'Sketch artist': Soldier uses pencil to capture Army life
August 7, 2012
FORT DRUM, N.Y. -- While many Soldiers go throughout their careers collecting mementos and photographs for scrapbooks and photo albums, Sgt. 1st Class David Geig picks up a pencil and his sketchbook.
Geig, a military policeman with 1st Brigade Special Troops Battalion, 1st Brigade Combat Team, has always had a passion for art.
While he enjoys color drawing and paint, his medium of choice is pencil.
"I like the fine point of the pencil. I use an Army mechanical pencil -- it's always sharp," Geig explained.
Although he never had formal training, Geig has been commissioned to produce several unit prints, including one for 91st Military Police Battalion. While he originally enlisted as a light wheeled vehicle mechanic in 1995, he changed his military occupational specialty to military police.

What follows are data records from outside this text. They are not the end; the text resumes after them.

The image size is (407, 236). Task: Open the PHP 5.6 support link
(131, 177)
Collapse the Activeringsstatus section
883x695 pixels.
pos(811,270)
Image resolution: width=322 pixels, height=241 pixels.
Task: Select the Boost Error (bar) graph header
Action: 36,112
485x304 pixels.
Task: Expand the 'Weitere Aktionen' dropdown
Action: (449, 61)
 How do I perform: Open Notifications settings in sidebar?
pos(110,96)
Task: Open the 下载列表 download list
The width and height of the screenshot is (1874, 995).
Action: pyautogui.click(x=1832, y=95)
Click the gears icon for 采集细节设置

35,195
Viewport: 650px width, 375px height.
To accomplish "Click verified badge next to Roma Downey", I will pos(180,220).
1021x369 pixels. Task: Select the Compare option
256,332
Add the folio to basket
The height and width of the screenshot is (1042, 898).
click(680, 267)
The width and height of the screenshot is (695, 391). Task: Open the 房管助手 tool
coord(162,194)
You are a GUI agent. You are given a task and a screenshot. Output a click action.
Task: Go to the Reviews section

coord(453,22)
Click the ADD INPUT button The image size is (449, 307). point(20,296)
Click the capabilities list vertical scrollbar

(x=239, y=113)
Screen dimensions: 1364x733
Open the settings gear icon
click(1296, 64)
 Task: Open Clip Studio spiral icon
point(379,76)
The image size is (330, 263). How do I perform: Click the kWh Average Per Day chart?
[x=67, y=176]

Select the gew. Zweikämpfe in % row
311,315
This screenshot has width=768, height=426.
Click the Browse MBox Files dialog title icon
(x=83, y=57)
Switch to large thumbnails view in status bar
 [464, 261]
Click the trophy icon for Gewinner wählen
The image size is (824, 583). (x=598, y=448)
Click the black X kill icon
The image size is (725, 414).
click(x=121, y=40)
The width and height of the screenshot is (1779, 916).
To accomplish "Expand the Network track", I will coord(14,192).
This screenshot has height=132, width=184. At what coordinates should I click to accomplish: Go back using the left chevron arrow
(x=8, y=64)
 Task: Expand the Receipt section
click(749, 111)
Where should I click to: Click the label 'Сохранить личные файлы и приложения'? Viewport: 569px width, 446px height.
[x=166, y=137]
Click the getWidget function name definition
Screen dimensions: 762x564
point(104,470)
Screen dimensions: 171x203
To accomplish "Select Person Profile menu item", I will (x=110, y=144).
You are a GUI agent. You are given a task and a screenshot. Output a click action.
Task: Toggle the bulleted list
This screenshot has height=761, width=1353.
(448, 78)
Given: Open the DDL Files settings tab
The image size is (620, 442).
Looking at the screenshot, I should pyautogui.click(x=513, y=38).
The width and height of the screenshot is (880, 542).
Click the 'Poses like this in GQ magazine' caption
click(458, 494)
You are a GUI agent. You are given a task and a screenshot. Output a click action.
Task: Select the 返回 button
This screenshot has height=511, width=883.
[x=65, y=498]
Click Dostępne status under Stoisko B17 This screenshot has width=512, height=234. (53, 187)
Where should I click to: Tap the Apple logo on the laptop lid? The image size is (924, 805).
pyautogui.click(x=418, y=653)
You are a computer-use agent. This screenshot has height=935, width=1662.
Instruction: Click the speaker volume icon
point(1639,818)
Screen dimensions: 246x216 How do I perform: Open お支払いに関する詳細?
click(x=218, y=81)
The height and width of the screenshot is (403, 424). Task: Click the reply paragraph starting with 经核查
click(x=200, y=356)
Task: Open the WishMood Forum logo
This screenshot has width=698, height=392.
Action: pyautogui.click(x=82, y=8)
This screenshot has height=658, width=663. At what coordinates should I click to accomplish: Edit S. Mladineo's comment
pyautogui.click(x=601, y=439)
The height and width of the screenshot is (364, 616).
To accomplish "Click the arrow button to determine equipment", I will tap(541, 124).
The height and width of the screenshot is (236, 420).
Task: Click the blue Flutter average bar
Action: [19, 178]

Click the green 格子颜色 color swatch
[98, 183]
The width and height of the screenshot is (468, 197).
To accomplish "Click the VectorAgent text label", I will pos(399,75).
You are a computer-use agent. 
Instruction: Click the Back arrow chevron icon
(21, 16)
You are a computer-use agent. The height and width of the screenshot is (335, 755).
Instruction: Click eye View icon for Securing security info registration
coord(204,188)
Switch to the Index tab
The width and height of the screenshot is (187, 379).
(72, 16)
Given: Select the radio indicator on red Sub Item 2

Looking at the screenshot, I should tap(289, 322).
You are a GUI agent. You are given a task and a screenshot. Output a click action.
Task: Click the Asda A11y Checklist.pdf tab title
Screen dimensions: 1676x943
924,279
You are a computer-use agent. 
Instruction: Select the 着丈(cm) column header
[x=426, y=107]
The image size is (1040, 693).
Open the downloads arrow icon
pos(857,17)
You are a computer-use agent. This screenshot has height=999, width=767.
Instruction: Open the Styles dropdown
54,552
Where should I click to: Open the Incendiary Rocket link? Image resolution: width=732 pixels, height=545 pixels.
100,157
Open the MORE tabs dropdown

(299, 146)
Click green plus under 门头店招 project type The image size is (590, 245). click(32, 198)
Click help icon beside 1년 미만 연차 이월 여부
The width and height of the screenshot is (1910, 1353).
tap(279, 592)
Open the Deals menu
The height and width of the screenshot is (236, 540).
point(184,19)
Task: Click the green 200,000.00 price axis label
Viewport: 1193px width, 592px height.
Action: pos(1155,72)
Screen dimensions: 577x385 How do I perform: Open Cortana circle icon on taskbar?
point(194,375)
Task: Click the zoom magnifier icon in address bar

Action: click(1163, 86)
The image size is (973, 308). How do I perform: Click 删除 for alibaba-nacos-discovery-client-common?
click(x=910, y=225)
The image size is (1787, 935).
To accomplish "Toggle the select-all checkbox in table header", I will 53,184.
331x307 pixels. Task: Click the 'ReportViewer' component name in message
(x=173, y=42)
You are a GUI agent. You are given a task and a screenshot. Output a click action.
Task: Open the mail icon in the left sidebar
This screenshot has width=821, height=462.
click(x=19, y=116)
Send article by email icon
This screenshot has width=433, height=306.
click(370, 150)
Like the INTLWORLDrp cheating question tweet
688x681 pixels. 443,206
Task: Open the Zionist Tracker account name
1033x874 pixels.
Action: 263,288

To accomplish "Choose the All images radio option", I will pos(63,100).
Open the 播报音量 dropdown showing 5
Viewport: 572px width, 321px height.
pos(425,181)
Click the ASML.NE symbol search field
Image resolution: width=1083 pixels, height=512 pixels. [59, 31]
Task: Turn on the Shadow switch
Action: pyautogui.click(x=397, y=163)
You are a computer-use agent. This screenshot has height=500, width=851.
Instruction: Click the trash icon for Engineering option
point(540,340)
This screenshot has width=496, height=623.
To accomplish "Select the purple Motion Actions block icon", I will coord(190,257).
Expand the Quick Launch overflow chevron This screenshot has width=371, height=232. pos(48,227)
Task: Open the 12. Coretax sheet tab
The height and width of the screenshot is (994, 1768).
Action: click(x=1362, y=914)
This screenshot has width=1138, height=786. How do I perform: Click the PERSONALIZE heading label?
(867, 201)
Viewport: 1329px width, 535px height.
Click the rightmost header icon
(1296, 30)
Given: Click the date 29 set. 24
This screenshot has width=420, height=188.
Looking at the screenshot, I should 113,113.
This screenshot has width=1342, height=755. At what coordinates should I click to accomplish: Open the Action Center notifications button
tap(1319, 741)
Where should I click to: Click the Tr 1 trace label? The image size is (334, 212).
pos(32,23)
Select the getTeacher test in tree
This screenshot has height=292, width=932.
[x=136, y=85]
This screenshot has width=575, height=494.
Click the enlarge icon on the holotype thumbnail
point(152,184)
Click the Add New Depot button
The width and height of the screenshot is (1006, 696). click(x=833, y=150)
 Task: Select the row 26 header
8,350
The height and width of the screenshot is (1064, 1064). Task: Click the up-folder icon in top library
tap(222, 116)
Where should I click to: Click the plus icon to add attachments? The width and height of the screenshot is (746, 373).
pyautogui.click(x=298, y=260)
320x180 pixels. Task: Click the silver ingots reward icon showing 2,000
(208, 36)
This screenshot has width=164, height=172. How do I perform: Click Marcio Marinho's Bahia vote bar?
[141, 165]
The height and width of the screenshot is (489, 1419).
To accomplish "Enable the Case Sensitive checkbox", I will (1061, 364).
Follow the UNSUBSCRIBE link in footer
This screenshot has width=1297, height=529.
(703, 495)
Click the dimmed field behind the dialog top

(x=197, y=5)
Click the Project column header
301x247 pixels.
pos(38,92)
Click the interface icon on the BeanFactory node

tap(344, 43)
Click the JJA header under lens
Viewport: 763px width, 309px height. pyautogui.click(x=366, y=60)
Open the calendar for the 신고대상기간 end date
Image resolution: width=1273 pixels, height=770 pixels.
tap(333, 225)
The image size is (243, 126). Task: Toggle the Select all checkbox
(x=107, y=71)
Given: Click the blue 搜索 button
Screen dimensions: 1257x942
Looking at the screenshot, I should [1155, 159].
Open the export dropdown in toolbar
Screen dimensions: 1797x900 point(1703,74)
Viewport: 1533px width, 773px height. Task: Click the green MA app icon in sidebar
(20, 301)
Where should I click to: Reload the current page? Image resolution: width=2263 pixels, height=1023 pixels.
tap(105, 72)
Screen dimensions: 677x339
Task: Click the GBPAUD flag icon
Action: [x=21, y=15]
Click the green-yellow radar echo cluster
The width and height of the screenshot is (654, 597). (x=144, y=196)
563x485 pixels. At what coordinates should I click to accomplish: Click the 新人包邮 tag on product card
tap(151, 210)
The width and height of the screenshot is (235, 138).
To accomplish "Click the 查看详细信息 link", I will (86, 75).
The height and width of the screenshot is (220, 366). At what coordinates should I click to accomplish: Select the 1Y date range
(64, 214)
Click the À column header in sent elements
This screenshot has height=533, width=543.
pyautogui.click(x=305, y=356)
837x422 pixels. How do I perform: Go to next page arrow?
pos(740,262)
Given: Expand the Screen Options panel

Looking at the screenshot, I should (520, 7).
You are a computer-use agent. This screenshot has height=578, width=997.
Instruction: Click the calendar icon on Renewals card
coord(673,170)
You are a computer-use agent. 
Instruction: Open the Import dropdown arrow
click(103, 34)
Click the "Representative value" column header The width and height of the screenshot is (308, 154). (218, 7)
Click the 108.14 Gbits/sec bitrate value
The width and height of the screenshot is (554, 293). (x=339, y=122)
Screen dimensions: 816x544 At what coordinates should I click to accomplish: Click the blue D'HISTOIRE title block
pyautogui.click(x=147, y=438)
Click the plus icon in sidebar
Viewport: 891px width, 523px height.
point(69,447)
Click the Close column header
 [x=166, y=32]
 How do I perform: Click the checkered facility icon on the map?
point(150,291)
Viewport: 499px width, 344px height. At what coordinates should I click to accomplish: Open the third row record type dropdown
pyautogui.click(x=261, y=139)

"I love this job. I love (being an MP) in the Army," Geig said. "I enjoy the law enforcement side of my job. I enjoy the training (and the) camaraderie, and I feel like I'm doing what I always thought the Army was."
While growing up in Ohio, art was always one of Geig's hobbies, but it wasn't until an accident had him on medical leave that he really started honing his craft.
"In 2006, I had an accident where I fell off of an air assault obstacle course tower," he said. "I broke my jaw in three places, so I was out of commission and couldn't do anything but sit on the couch for a couple of months. That's when I really started (drawing a lot).
"I've had no formal training; it's just trial and error," Geig added.
Geig uses photos to create his sketches, but he also uses his military experience from his service at Fort Campbell, Ky.; Fort Polk, La.; Fort Drum and his time in Korea and Italy, when drawing something Army-related.
"My experience does help, especially dealing with Army images," he said. "I know what I'm looking at and what it's supposed to look like. I like to capture Soldiers in action doing whatever job they do."
The MP considers his pencil an extension of his own eyes.
"With drawing, nothing is really difficult for me; I can draw pretty much anything as long as I can see it," Geig noted.
"I envy artists who can draw from their minds, because I can't," he continued. "I can look at something and recreate it exactly, but if you told me to look at a chair and draw it without seeing it, it would be horrible."
When planning a collage-style print like those he drew for units, he likes to consider all of the Soldiers.
"I like to appeal to everybody," Geig explained. "There are always little groups of (different military occupational specialties) in units -- like transportation or finance … that don't have an image to (symbolize their jobs), but I try to find ways to represent them.
"The Army couldn't function without those other jobs," he added. "Not everybody is infantry or flies helicopters. I like to look out for the little guys."